Store N sets (each with C possible elements) into a datastructure so you can quickly look up if a given set is a superset of any of the stored sets.

Building the datastructure can take as long as possible, but the lookup should be as efficient as possible, and the datastructure can't take too much space.

Some context

I think this is an interesting problem on its own, but for the thing I'm really trying to solve, you can assume the following:

  • N = 10000
  • C = 1000
  • The stored arrays are sparse
  • The looked up arrays are random (so not sparse)

What I've come up with so far

  1. For O(NC) lookup: Just iterate all the arrays. This is just too slow though.

  2. For O(C) lookup: I had a long description here, but as Amit pointed out in the comments, it was basically a BDD. While this has great lookup speed, it has an exponential number of nodes. With N and C so large, this takes too much space.

I hope that in between this O(N*C) and O(C) solution, there's maybe a O(log(N)*C) solution that doesn't require an exponential amount of space.

EDIT: A new idea I've come up with

  • For O(sqrt(N)C) lookup: Store the arrays as a prefix trie. When looking up an array A, go to the appropriate subtree if A[i]=0, but visit both subtrees if A[i]=1.

    My intuition tells me that this should make the (average) complexity of the lookup O(sqrt(N)C), if you assume that the stored arrays are random. But: 1. they're not, the arrays are sparse. And 2. it's only intuition, I can't prove it.

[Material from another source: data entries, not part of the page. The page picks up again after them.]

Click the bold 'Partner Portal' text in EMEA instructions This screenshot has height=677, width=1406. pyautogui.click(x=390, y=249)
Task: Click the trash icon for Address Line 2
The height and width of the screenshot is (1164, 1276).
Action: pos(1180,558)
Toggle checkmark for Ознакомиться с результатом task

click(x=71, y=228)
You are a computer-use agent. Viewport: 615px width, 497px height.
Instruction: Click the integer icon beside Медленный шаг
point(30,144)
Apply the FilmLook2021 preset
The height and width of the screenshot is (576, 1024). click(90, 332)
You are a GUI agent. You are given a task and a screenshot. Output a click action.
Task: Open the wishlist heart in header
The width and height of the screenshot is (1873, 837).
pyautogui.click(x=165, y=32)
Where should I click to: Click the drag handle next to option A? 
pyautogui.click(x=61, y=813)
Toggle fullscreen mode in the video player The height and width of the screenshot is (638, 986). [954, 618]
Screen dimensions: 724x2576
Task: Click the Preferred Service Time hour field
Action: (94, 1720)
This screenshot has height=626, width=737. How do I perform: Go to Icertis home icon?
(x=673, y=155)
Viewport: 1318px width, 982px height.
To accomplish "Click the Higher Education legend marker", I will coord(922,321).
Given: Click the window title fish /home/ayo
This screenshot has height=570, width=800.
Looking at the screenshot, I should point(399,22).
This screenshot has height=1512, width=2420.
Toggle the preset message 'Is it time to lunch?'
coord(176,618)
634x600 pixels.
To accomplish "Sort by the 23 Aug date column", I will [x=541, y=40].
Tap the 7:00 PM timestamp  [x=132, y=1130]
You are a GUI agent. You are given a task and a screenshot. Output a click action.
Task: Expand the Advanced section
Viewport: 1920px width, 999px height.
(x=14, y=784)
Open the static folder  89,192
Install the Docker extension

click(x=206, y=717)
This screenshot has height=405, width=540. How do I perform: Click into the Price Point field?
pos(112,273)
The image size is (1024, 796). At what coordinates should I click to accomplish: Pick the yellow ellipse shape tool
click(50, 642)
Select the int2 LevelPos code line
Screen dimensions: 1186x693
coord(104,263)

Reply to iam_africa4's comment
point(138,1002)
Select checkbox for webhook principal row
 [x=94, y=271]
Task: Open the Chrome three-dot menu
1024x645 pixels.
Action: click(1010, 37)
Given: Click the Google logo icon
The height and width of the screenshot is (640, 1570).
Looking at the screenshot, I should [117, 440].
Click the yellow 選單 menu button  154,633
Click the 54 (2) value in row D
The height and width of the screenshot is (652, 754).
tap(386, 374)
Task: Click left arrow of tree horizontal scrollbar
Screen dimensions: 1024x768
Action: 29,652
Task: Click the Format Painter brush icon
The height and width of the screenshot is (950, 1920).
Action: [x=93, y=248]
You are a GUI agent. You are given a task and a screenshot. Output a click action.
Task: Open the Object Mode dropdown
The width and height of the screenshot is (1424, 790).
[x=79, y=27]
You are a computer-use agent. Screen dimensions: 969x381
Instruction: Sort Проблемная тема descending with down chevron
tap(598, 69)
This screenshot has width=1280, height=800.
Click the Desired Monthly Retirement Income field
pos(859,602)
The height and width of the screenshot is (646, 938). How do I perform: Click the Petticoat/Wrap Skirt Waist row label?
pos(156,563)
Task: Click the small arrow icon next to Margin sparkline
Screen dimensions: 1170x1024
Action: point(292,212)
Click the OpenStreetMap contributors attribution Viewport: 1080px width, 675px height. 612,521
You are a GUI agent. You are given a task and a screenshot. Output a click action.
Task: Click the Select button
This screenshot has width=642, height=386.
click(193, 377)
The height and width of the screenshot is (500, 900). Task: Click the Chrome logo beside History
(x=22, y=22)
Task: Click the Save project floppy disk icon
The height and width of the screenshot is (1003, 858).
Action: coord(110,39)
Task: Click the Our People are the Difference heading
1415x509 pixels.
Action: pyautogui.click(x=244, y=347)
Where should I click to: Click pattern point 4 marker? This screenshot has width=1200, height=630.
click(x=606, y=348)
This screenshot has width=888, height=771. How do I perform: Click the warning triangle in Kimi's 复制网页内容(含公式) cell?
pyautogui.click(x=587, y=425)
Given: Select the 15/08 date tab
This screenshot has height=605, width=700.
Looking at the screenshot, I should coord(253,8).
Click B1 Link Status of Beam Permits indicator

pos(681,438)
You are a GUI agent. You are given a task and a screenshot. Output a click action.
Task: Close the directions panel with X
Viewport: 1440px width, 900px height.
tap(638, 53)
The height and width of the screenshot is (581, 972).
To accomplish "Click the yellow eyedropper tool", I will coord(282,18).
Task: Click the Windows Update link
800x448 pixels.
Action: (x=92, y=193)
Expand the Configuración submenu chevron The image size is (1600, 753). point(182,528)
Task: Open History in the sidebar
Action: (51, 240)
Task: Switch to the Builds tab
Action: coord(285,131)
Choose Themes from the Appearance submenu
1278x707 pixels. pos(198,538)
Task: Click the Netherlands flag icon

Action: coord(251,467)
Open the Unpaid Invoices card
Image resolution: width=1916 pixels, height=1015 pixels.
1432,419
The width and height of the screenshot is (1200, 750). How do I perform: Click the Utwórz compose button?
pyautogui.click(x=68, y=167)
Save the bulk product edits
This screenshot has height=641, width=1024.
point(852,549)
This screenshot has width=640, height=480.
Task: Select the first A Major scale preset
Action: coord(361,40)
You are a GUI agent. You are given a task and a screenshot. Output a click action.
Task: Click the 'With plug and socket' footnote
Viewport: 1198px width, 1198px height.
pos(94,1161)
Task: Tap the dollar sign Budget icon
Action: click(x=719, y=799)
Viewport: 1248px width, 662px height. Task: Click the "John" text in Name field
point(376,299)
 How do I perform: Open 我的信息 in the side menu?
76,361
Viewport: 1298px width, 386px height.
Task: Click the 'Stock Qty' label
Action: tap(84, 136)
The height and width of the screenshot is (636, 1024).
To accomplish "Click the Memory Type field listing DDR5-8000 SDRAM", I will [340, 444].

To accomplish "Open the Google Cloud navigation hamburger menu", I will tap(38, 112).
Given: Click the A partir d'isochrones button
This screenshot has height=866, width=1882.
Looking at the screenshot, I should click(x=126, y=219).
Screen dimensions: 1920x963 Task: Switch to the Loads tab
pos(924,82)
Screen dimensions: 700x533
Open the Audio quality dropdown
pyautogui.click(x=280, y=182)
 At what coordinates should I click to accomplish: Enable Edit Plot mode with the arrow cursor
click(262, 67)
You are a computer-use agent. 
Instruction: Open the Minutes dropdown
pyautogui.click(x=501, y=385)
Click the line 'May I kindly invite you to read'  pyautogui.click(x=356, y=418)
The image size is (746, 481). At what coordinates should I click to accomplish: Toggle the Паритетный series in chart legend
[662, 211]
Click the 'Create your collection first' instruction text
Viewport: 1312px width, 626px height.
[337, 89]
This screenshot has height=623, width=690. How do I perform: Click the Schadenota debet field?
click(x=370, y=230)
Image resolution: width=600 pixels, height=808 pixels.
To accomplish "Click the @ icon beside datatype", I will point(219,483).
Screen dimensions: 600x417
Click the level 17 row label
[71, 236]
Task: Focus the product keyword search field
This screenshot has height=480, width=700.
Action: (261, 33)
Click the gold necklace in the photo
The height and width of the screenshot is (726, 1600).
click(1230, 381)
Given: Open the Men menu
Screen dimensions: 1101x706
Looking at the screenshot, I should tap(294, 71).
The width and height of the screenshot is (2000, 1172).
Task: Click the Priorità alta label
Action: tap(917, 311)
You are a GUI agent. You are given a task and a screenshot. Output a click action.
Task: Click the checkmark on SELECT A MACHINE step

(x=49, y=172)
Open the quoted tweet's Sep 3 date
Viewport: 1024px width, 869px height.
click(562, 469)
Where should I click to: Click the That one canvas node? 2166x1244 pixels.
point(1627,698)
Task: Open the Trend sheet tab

I will try out both this new idea and the BDD method, and see which of the 2 work out best.

But in the meantime, doesn't this problem occur more often? Doesn't it have a name? Hasn't there been previous research? It really feels like I'm reinventing the wheel here.

Migi
  • 1,112
  • 9
  • 14
  • If the arrays are static, you could precompute the is_subset(a,b) for every possible pair(a,b). Would require a 10K*10K bitmap := 100M/CHAR_BIT. Lookup would be O(1), obviously. – wildplasser Feb 19 '12 at 21:07
  • @wildplasser: The array that is looked up isn't one of the N stored sets. (otherwise the result would always be true). So for lookup, I don't see how I could use this bitmap. Also, none of the stored sets will be a subset of one another, because if A is a subset of B, I can just as well only store A. – Migi Feb 19 '12 at 21:55
  • 1
    Sorry, I read too fast. With some negated logic, and extending the bitset beyond 64 bits, maybe this(which is very similar to a BDD) can be adapted: http://stackoverflow.com/questions/9246017/efficiently-find-the-first-element-matching-a-bit-mask/9295393#9295393 – wildplasser Feb 19 '12 at 22:09
  • 1
    Your approach is actually very similar to [BDD](http://en.wikipedia.org/wiki/Binary_decision_diagram). At the very least knowing such a think already exist can save you implementation time. Note that BDD's are usually used for general formulas up to a few hundrades variables. – amit Feb 19 '12 at 22:23
  • 2
    Since the required outcome is supposed to be a boolean, this could indeed be implemented as a BDD. The variable-ordering could probably be guided by putting the bits (in C) having frequency (in sum(N)) closest to 1/2 close to the top. – wildplasser Feb 20 '12 at 22:59
  • What does the result of ORing all initial arrays look like? What's the ratio of 0's and 1's? – Philip Feb 21 '12 at 10:10
  • @Philip: ORing all initial arrays will give all 1 (or very close to it). ANDing all initial arrays will give all 0. – Migi Feb 21 '12 at 11:57
  • And the ratio 0's to 1's is about 20:1 in the stored arrays, and about 2:1 in the queried arrays. – Migi Feb 21 '12 at 13:01
  • The ratios suggest that you should sort the stored arrays by number of ones: if almost all stored arrays have only C/21 ones and you typically need C/3 ones to have a match, then you can typically skip almost all stored arrays. It's a heuristic only, but from your description it sounds like a good one. – Erik P. Feb 21 '12 at 16:51

4 Answers4

9

Just to add some background information to the prefix trie solution, recently I found the following paper:

I.Savnik: Index data structure for fast subset and superset queries. CD-ARES, IFIP LNCS, 2013.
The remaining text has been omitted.